Glatisant’s evocative tale for two players shows non-romantic love can cut just as deep
Engage in a chivalric expedition against the Questing Beast.
Lucas Zellers, the writer and designer behind Glatisant, was surprised that I referred to the two-player, card-based RPG’s central relationship as a form of unrequited love. “It's interesting that you read it that way!” he said in an email to Rascal. “Love in Glatisant isn't unrequited: it's a self-sacrificial, agape love rather than a romantic, eros love.”
Perhaps the right word is unreciprocated, even if Zellers did add that Glatisant is ultimately what players make of it. At the same time, the story of the Questing Beast, as depicted in The Once and Future King by T.H. White, is characterized by plenty of yearning. In the books, the Questing Beast is the target of a journey undertaken by King Pellinore, who wished to hunt her as part of his family’s ancestral tradition. When he decided to abandon his lifelong quest to sleep in a feather bed (it’s very luxurious), the Beast wasted away as she pined for his attention. In another version of the books, the Beast fell in love with the knight Palamedes when she saw him disguised as another Questing Beast. Palamedes had dressed up as the Beast in order to cheer Pellinore up, who was, in turn, pining for his own lover.
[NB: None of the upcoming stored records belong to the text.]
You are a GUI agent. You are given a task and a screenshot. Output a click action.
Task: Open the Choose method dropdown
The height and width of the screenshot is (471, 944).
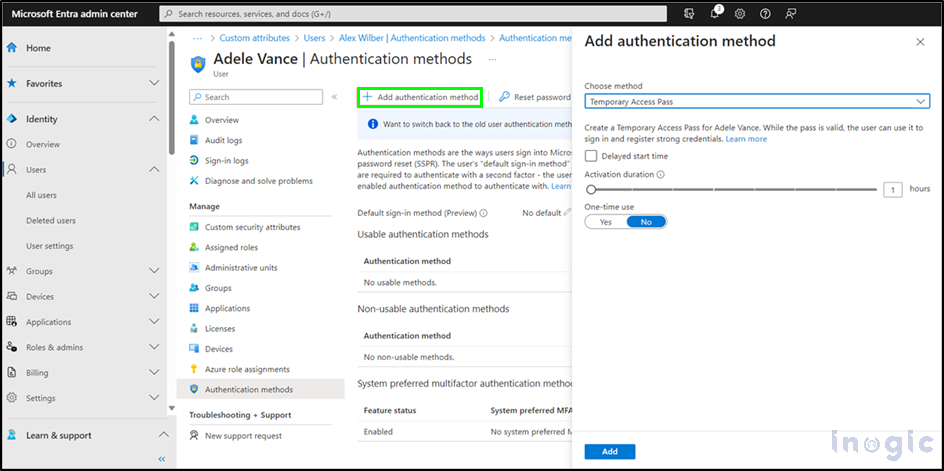click(757, 101)
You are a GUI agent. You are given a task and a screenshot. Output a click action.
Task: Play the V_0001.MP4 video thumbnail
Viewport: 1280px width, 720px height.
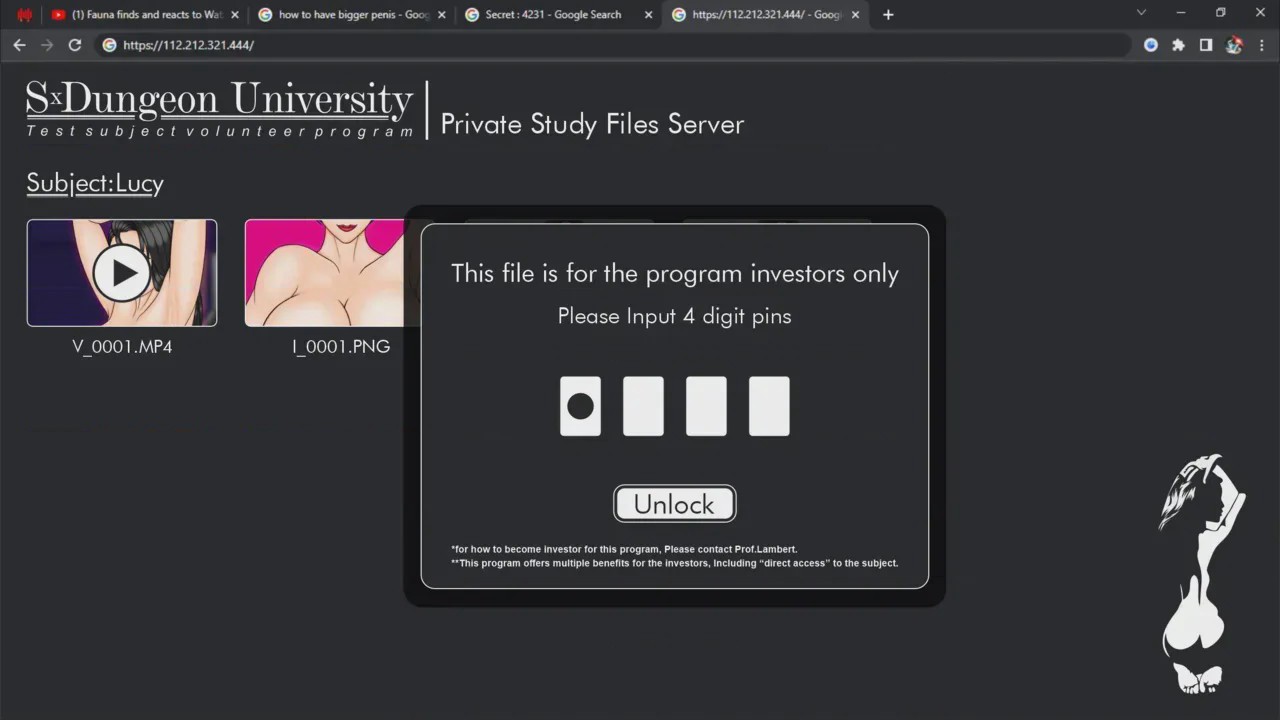122,273
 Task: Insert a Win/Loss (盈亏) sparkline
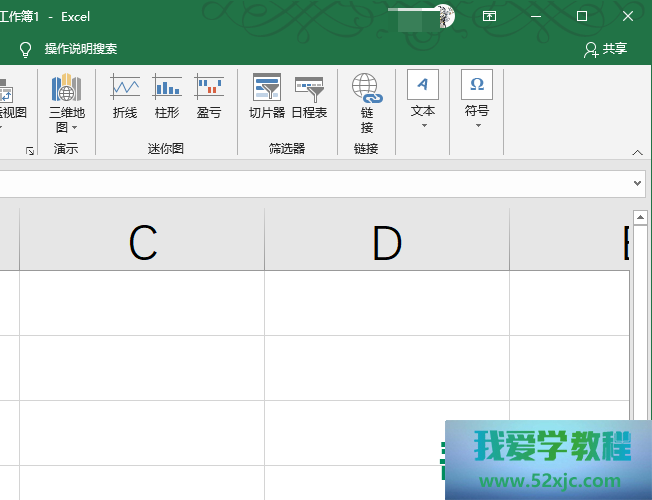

And then there’s the tale as told by Glatisant, which has one player becoming the Knight Errant as he seeks to capture the Beast. The other player embodies the Beast, who tries to help him fulfill his legacy, dropping breadcrumbs to aid in the Knight’s quest. If not exactly romantic, it’s a relationship born of transcendental affection.

Rather than a love for Arthurian legends, Zeller said that he wanted to center Glatisant around the Questing Beast’s fable, because it was the right parable for the experience of loving more than being loved. He was also inspired by his own experience writing a 260-page D&D monster manual of conservation literature called Book of Extinction, a project that he devoted a significant amount of energy into. “Despite all that, at the time Book of Extinction couldn't even pay me a living wage,” he said. “And there were still two years of production and manufacturing left before the book appeared in print. I felt like this thing I had dedicated my life to making wasn't giving me back the love I gave it. I wrote Glatisant to imagine a purpose worthy of its pursuit, and how to walk worthy of such a calling.”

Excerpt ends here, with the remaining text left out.